Sang Xing Tang is a typical prescription for treating “warm dryness” in traditional Chinese medicine (TCM), which is equivalent to respiratory diseases such as acute bronchitis in modern medicine. However, its mechanism of action remains unclear. In this study, the representative components of Sang Xing Tang were characterized using liquid chromatography-tandem mass spectrometry (LC-MS). The key targets, signaling pathways, and metabolic pathways associated with Sang Xing Tang in the treatment of acute bronchitis were identified via network prediction and metabolomics.
A rat model of acute bronchitis was also established using mixed smoke, systematic in vivo experiments such as histopathological analyses, enzyme-linked immunosorbent assay (ELISA), immunofluorescence, immunohistochemistry and western blotting were conducted to evaluate the network prediction results. An in-depth analysis of the targeted quantitative results was performed using the SIMCA software and MetaboAnalyst website.

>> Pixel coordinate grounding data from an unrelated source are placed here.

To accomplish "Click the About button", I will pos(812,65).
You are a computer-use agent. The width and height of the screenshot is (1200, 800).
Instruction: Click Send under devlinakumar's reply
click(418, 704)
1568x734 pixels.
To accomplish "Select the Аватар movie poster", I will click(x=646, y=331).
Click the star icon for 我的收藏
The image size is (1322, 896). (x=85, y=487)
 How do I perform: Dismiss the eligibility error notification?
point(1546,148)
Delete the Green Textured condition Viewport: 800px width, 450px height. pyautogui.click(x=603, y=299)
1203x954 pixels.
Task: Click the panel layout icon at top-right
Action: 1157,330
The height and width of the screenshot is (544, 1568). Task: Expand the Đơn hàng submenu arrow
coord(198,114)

The results revealed that 50 active compounds and 45 key targets were screened and clustered with 20 approved drugs. The NF-κB signaling pathway, oxidative stress, and glutamine metabolism were associated with the therapeutic mechanism of Sang Xing Tang in acute bronchitis. In vivo experiments showed that Sang Xing Tang may maintain the production of inflammatory factors by regulating the PI3K/Akt/NF-κB signaling pathway, improving the metabolism of glutamine and glutamate to reduce oxidative stress, and inhibiting apoptosis. Simultaneously, the possibility of using Sang Xing Tang as an adjuvant drug for COVID-19 treatment was also revealed.
This research will lay the foundation for the modern clinical application of Sang Xing Tang and promote the promotion and innovation of TCM.